Go figure. 600 Million Dollars lost because of failed document protections. Which doesn’t mean each of the six copies is worth $100M, though they would certainly be collectible. You could buy a pretty great document for less. Sold for $5.12m in 1980, and for $30.8m in 1994, Leonardo Da Vinci’s Codex Leicester is one option. Or maybe a Gutenberg Bible and a copy of the Declaration of Independence and one of the handwritten Gettysburg Address manuscript copies along with a Dead Sea Scroll fragment or two. In short, no prior notion of value stands up to the money conjured by today’s business of entertainment.
Yet, despite all the risks (lost value, stained reputations, lawsuits among them), smart people in the present day still think a wax seal serves as security enough for valuable content.

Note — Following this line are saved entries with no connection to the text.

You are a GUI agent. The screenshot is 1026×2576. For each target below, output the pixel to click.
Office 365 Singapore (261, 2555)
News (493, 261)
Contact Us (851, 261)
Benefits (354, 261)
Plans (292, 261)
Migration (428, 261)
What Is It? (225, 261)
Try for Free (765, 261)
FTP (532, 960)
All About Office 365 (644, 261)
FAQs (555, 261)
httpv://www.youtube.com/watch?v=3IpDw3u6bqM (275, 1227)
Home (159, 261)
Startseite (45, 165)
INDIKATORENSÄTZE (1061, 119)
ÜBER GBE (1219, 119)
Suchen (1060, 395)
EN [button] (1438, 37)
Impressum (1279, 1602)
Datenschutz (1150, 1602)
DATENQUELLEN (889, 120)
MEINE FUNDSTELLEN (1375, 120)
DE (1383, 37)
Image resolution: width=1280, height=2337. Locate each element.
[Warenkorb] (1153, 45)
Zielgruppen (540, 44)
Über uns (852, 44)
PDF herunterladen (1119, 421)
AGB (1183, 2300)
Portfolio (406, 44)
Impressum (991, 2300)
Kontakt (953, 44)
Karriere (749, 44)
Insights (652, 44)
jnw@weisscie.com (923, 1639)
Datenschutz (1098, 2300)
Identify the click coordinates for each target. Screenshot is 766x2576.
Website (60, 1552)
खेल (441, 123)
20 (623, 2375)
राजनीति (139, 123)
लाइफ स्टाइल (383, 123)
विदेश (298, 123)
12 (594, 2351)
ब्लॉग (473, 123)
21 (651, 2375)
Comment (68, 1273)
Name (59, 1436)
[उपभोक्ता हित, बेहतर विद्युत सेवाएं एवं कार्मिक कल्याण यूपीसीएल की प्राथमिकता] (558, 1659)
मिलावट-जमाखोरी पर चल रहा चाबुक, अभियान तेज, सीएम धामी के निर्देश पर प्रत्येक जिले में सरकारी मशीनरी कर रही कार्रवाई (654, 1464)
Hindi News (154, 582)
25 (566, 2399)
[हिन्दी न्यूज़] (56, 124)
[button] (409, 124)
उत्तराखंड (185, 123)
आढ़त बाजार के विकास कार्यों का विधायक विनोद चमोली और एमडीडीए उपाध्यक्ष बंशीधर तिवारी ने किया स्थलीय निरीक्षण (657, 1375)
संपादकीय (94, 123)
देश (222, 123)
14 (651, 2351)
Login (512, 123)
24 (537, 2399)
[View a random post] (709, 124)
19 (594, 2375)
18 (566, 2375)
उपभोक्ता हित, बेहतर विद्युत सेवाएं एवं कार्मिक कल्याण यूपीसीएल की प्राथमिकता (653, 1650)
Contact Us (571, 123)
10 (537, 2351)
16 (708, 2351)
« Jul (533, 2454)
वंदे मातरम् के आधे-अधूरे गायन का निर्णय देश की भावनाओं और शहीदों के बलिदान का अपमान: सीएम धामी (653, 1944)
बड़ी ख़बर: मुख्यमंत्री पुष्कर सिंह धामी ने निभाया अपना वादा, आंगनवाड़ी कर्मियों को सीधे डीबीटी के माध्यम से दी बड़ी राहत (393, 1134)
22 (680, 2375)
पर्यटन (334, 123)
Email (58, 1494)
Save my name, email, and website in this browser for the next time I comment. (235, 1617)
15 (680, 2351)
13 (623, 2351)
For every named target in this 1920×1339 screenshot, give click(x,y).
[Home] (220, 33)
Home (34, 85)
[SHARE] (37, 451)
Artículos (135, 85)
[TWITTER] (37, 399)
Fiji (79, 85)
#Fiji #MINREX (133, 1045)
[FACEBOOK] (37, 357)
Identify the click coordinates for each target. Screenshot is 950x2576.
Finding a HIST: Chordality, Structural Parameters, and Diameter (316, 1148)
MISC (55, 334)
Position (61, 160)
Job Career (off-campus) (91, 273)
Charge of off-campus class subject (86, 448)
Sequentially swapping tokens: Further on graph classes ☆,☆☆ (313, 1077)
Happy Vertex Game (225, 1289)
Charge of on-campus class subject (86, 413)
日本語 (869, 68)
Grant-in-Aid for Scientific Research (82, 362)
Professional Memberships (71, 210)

But it isn’t Royals or Popes or even fanciful pre-teens I want most to inform – it’s marketers. In the last several years, CMOs have become a target for technology vendors, industry analysts, and consultants. That’s because they control new or bigger budgets tied to digital customer acquisition (and retention), and updated technology plays a huge role in that investment. It’s the largest shift in spend in decades – and is matched in some industries by other shifts in reporting structures and titles. CMOs now have their own CTOs. Whole marketing IT teams often independent of the rest of the business. And, a direct connection to data that drives revenue. Sadly, though, all that cool CRM and CXM and Mobile and Social and Multivariate and Analytics and Cloud Whatnot doesn’t get the whole job done.
Because behind the scenes, in the boiler room of every marketing machine, lies a huge pile of Marcom fuel. Project plans, development updates, and many multi-sheet wonder-colored “Campaign-O-Matics” – all in the form of Excel spreadsheets. Forecasts, annual reports, and pitch decks in PowerPoint. Newsletters, press releases, brochures, case studies, and scripts in Word. You can’t starve this part of the engine that runs on content – just as you can’t effectively run a business without data. What worries me is that marketers tend to overplay outside-in data mining/analytics and underplay inside-out content risk management. This routinely imperils business reputation but can easily be managed by enhancing four basic content processes within the many pieces and parts that collectively equal the CMO Suite:
- Protect content at the moment of its creation
- Re-use (and re-purpose) content successfully
- Manage versions (and retain only the closest 20% to final)
- Collaborate efficiently to avoid bottlenecks and maintain auditable change detail
Sure, these are at the center of Litéra’s value proposition to enhance content strategy for marketing. But they aren’t always top-of-mind for marketers (or even their technologists). So, I propose that any marketer interested in understanding the value of these four enhancements – and their nominal costs in relation to CMO Suites – reach out to me at their earliest opportunity. It should be obvious that such a blatant call to action is a turn-off in today’s world of analytics-informed, nuanced, persona-based, targeted/personalized/channel-optimized persuasive content delivery. I suppose I should have waited to write this post until the demand for it had reached a peak. But the fact is that investments in marketing technology for advertising and analytics largely outpace those for basic content creation, control, and collaboration. And, it’s time for marketing leadership to realize that marketing content depends on back office essentials that rarely get attention and investment. Is your boiler room too inefficient to fuel your business ambitions?